◆ Data entries ◆
^^^^^^^^^^^^^^^^

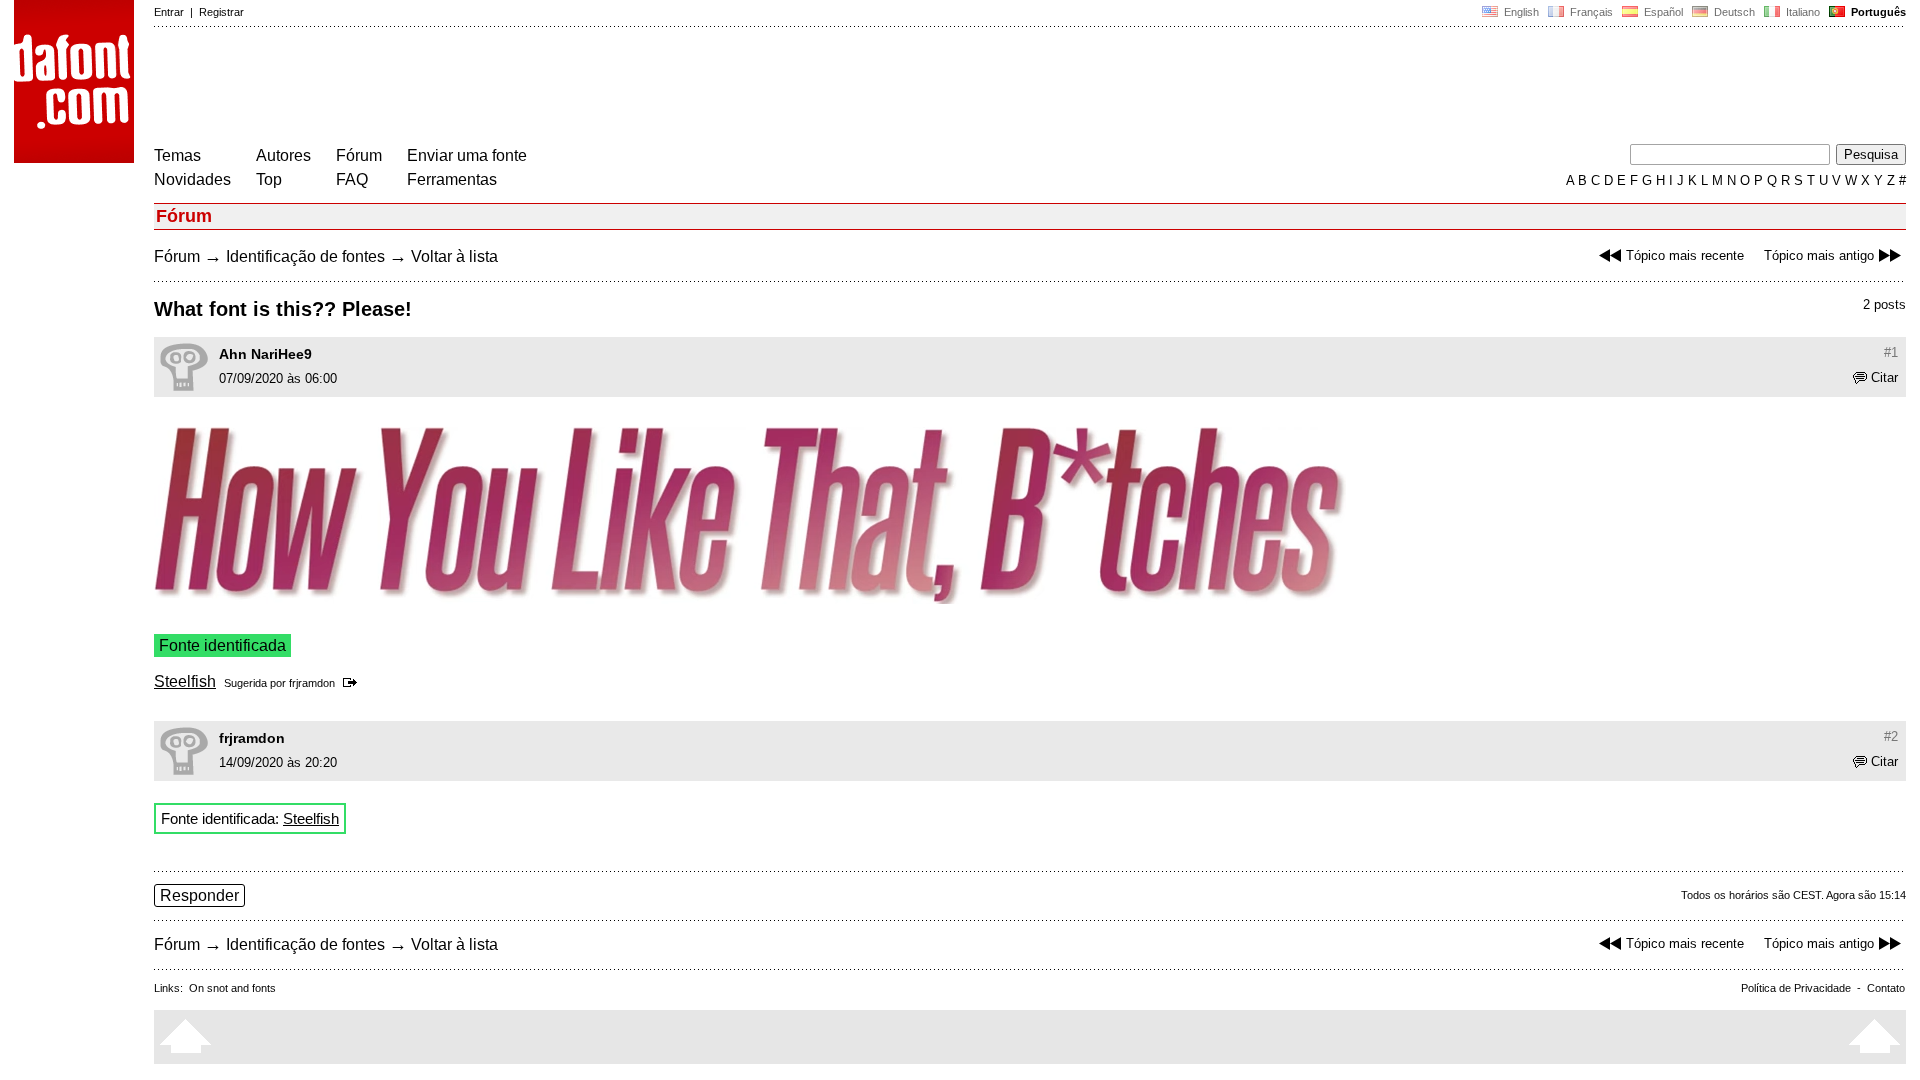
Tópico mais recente (1685, 255)
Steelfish (185, 681)
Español (1662, 12)
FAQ (352, 179)
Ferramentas (452, 179)
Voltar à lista (454, 256)
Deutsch (1733, 12)
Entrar (169, 12)
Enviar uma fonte (467, 155)
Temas (177, 155)
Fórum (359, 155)
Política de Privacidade (1796, 988)
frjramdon (312, 683)
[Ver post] (353, 683)
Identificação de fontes (305, 256)
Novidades (192, 179)
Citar (1884, 377)
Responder (199, 895)
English (1520, 12)
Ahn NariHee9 (265, 354)
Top (269, 179)
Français (1590, 12)
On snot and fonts (232, 988)
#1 (1891, 352)
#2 (1891, 736)
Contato (1886, 988)
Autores (283, 155)
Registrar (221, 12)
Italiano (1801, 12)
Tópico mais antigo (1819, 255)
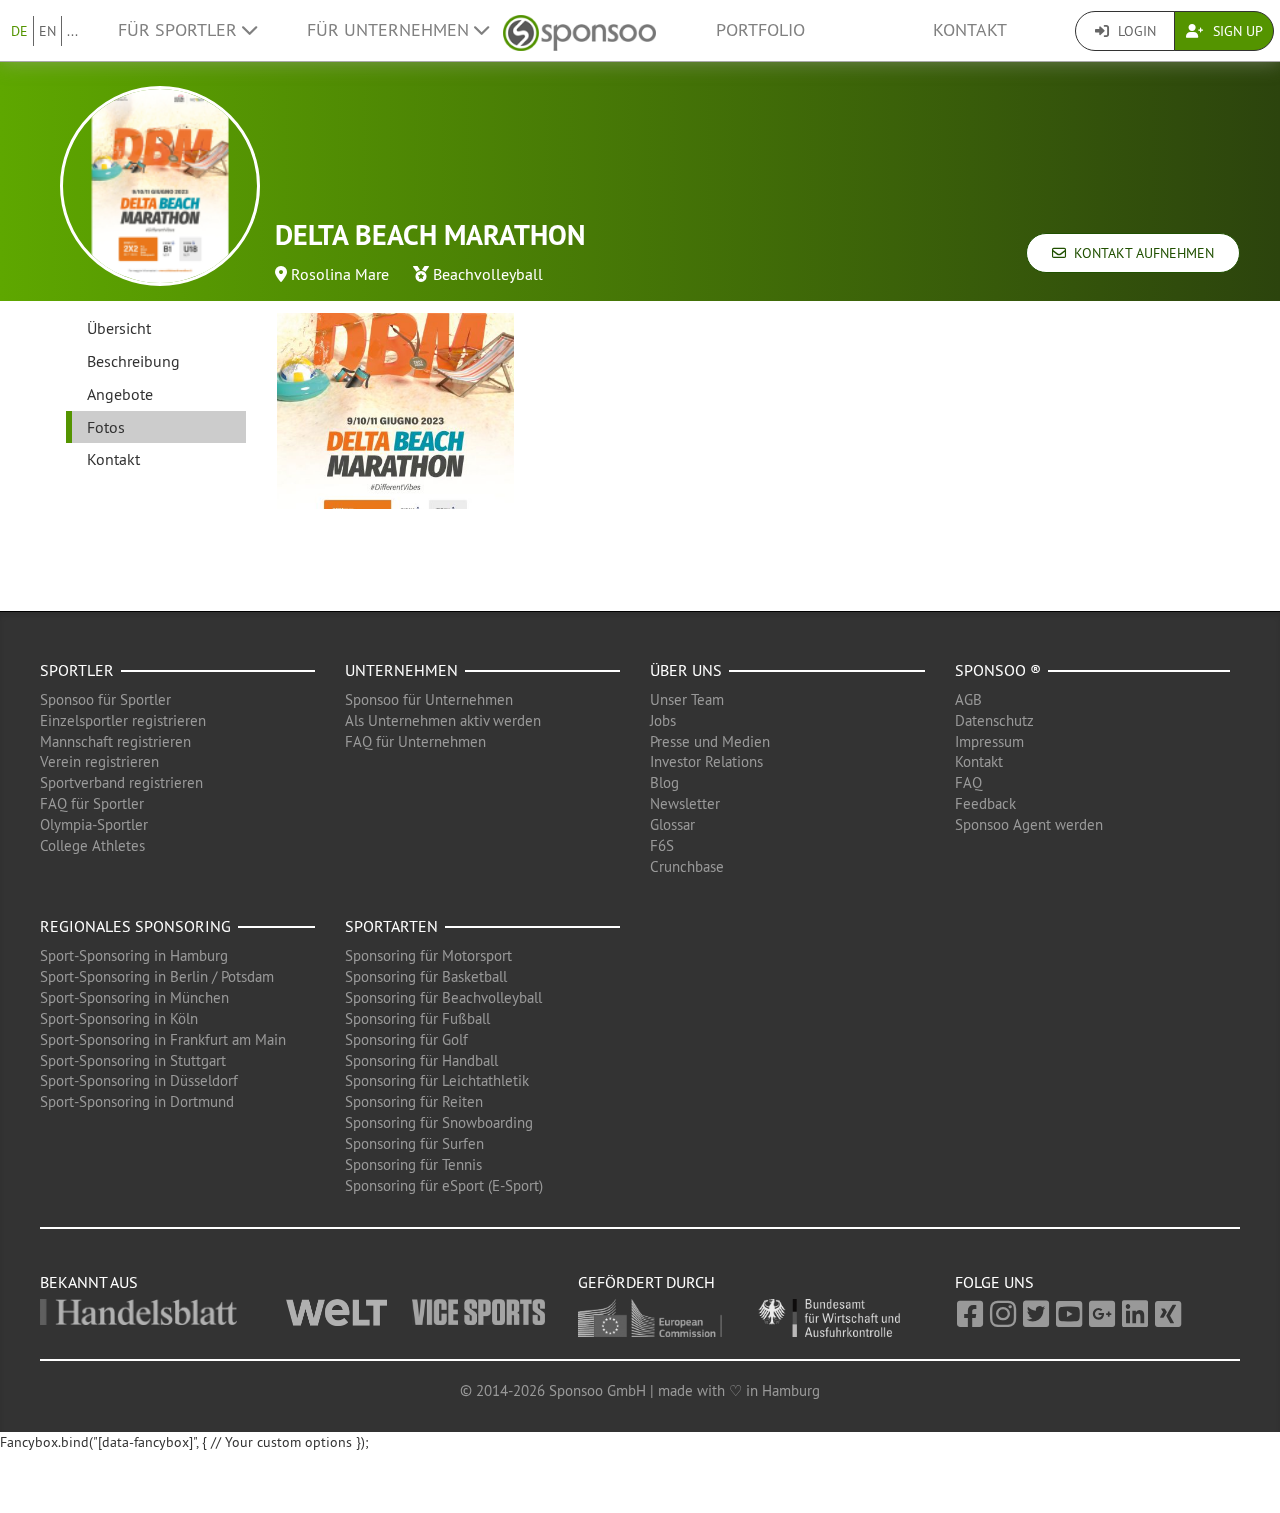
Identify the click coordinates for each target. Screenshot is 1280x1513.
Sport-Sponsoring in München (134, 997)
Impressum (989, 741)
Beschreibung (133, 361)
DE (19, 31)
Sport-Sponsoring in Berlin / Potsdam (157, 976)
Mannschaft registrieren (115, 741)
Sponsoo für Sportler (105, 699)
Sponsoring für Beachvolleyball (443, 997)
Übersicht (119, 328)
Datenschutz (994, 720)
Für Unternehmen (390, 30)
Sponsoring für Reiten (414, 1101)
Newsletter (685, 803)
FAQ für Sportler (92, 803)
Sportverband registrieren (121, 782)
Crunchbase (687, 866)
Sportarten (391, 926)
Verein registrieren (99, 761)
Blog (664, 782)
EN (47, 31)
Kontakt (970, 30)
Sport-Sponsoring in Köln (119, 1018)
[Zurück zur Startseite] (579, 30)
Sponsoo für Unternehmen (429, 699)
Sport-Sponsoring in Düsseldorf (139, 1080)
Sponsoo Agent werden (1029, 824)
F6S (662, 845)
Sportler (77, 670)
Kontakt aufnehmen (1140, 253)
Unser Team (687, 699)
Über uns (686, 670)
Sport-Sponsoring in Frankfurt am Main (163, 1039)
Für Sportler (180, 30)
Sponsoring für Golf (406, 1039)
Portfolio (760, 30)
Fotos (106, 427)
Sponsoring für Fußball (417, 1018)
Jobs (663, 720)
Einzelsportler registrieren (123, 720)
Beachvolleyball (488, 274)
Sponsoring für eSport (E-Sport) (444, 1185)
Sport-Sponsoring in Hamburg (134, 955)
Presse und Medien (710, 741)
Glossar (672, 824)
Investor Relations (706, 761)
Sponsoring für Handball (421, 1060)
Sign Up (1236, 31)
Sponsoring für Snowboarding (439, 1122)
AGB (968, 699)
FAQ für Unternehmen (415, 741)
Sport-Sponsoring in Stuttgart (133, 1060)
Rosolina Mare (340, 274)
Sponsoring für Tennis (413, 1164)
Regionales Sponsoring (135, 926)
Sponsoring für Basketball (426, 976)
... (72, 31)
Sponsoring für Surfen (414, 1143)
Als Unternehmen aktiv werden (443, 720)
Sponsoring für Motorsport (428, 955)
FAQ (968, 782)
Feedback (985, 803)
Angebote (120, 394)
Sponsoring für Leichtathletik (437, 1080)
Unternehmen (401, 670)
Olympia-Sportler (94, 824)
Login (1135, 31)
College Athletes (92, 845)
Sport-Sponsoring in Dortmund (137, 1101)
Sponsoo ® (998, 670)
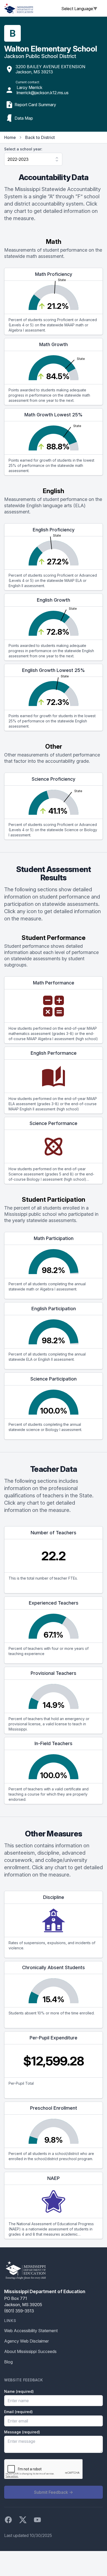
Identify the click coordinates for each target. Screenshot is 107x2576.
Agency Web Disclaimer (26, 2341)
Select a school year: (23, 149)
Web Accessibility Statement (31, 2330)
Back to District (40, 137)
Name (19, 2391)
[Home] (18, 8)
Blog (8, 2361)
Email (18, 2411)
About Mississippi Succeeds (30, 2351)
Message (22, 2432)
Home (10, 137)
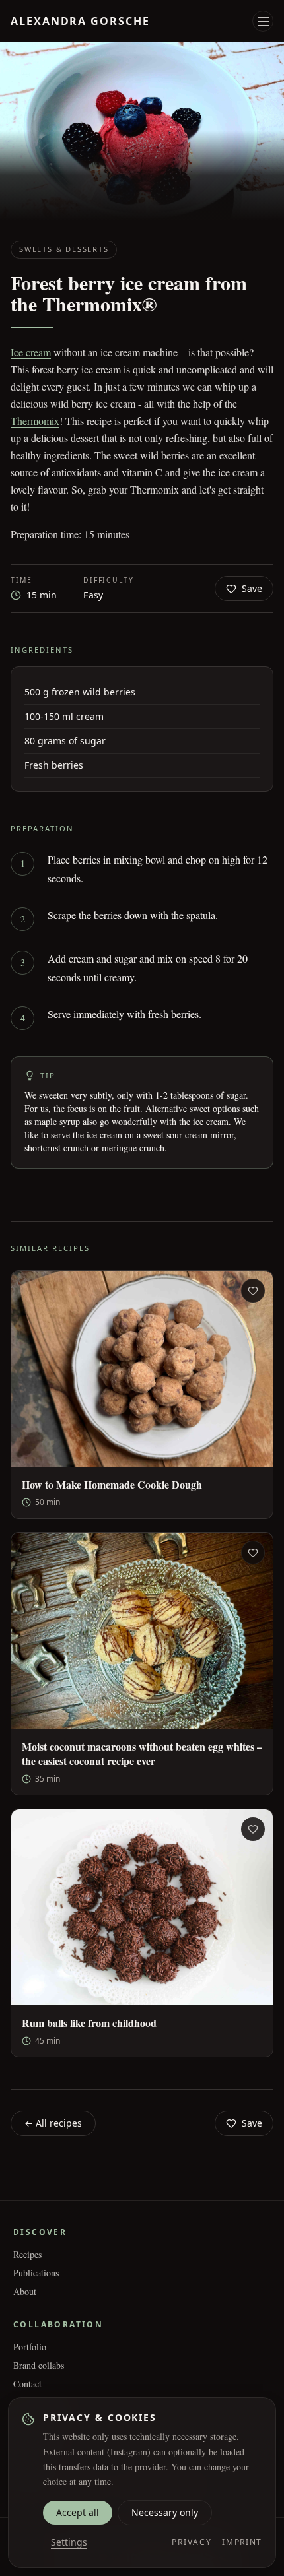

^^^^^^^^^^^^^^^^

Every line from the one containing "Agency Web Disclaimer (26, 2341)" through the last line of the data, both included, is to be repeated exactly; the pictures are to be left out.

◆ Task solution ◆
Agency Web Disclaimer (26, 2341)
Select a school year: (23, 149)
Web Accessibility Statement (31, 2330)
Back to District (40, 137)
Name (19, 2391)
[Home] (18, 8)
Blog (8, 2361)
Email (18, 2411)
About Mississippi Succeeds (30, 2351)
Message (22, 2432)
Home (10, 137)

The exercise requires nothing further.